• Proportion of patients with sterile sputum cultures [ Time Frame: 8 weeks ] [ Designated as safety issue: No ]
  

• Proportion of patients with Grade 3 or 4 adverse reactions attributable to study medications [ Time Frame: 8 weeks ] [ Designated as safety issue: Yes ]
  
• Proportion of patients with sterile sputum [ Time Frame: 4 weeks ] [ Designated as safety issue: No ]
  
• Proportion of patients with any grade 3 or 4 adverse reaction [ Time Frame: 6 months ] [ Designated as safety issue: Yes ]
  

Approximately one-third of the world's population is infected with Mycoplasma tuberculosis; 7 to 8 million new cases of active TB occur each year. TB is the second most common infectious cause of death worldwide. Appropriate treatment of persons with active TB is very important in limiting the transmission of M. tuberculosis and preventing TB-related mortality. Current therapy requires 6 months of a four-drug regimen of isoniazid (INH), rifampin (RIF), pyrazinamide (PZA), and EMB.

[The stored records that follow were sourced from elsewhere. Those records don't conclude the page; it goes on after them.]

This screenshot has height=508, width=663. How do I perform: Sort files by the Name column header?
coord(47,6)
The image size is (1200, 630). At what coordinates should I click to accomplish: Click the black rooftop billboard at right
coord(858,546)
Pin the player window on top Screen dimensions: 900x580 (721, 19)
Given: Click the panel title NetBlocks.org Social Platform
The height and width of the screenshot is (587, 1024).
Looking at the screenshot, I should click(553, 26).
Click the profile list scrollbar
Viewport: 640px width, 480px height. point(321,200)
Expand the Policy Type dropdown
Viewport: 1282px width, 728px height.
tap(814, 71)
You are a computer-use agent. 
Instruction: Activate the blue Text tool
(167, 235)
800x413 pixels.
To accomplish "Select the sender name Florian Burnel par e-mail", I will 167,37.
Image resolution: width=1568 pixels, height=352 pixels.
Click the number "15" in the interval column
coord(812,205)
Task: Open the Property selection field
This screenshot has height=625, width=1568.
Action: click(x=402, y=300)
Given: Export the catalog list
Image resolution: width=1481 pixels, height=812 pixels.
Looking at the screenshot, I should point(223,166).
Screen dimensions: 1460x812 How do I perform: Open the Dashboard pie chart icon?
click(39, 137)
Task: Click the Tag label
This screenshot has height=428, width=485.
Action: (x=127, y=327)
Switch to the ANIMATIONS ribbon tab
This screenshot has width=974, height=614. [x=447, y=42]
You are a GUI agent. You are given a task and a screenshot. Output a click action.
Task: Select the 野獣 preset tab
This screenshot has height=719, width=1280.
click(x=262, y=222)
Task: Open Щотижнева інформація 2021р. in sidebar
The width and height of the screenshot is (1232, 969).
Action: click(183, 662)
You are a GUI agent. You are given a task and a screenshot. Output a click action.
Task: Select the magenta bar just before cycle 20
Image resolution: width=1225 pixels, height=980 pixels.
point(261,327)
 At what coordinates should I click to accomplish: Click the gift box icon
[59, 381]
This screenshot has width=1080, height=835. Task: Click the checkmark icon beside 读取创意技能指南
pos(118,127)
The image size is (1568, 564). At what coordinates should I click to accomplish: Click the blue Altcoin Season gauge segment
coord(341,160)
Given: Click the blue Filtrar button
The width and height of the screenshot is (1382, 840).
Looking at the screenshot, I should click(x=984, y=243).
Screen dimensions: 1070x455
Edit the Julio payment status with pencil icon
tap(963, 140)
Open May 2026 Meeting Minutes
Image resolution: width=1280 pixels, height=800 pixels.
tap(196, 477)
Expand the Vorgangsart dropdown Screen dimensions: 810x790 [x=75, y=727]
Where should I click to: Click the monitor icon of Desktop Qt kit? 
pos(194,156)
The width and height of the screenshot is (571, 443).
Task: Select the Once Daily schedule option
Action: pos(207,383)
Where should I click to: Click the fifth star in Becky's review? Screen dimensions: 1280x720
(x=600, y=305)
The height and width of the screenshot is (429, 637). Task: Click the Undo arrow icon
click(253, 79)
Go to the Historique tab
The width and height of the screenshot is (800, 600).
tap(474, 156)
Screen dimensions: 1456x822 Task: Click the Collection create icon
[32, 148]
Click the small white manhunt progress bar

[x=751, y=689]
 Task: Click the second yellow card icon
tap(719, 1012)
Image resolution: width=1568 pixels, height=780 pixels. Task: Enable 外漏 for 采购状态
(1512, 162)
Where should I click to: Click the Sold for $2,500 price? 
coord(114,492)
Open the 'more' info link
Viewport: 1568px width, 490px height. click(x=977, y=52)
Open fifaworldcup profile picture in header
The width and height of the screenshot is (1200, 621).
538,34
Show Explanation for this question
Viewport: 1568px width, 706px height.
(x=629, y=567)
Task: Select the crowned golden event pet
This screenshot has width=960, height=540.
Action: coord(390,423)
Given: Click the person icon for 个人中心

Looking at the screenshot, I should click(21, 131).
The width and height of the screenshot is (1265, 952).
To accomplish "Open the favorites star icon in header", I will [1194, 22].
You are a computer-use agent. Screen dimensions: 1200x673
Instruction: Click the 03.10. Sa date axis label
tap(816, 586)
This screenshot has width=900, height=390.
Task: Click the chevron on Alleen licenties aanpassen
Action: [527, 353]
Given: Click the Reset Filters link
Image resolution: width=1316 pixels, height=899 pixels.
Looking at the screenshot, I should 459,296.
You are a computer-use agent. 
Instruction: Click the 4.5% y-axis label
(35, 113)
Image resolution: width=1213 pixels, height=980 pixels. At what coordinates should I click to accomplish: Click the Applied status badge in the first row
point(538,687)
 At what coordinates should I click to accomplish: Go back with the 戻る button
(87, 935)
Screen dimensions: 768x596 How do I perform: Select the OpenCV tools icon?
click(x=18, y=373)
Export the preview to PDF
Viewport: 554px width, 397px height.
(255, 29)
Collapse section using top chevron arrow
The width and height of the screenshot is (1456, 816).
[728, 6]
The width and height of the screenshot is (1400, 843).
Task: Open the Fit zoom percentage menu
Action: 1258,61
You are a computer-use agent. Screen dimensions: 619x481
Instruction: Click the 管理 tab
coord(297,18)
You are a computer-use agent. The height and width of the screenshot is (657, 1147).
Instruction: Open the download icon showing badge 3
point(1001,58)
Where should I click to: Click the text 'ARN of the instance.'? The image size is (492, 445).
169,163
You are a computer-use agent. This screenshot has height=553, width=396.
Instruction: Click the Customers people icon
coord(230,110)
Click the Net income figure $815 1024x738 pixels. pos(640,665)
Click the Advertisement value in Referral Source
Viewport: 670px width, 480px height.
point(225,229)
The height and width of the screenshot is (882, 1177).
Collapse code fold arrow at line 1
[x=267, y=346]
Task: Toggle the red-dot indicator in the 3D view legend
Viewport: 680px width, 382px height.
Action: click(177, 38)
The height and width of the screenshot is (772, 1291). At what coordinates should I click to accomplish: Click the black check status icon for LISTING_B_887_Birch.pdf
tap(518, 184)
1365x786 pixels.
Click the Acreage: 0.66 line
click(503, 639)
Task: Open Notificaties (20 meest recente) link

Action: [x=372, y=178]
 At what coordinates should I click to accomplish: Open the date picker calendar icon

The development of alternative regimens is a priority, and new classes of antituberculosis agents are needed to provide treatment options for patients with drug-resistant disease. This study will evaluate the effectiveness of replacing EMB with MOX in a multi-drug regimen in the initial phase of treatment of smear-positive pulmonary TB in patients with and without HIV infection.

Participants in this study will be randomly assigned to receive either a MOX-containing drug regimen or the standard EMB-containing drug regimen for 8 weeks. Participants will have study visits weekly during these 8 weeks. After 8 weeks, participants will discontinue MOX, EMB, and PZA and will continue taking INH and RFP for 4 months. Participants will have study visits at Months 4, 6, 12, and 18. Study visits will include a medical interview, physical exam, blood and urine tests, and sputum tests for TB.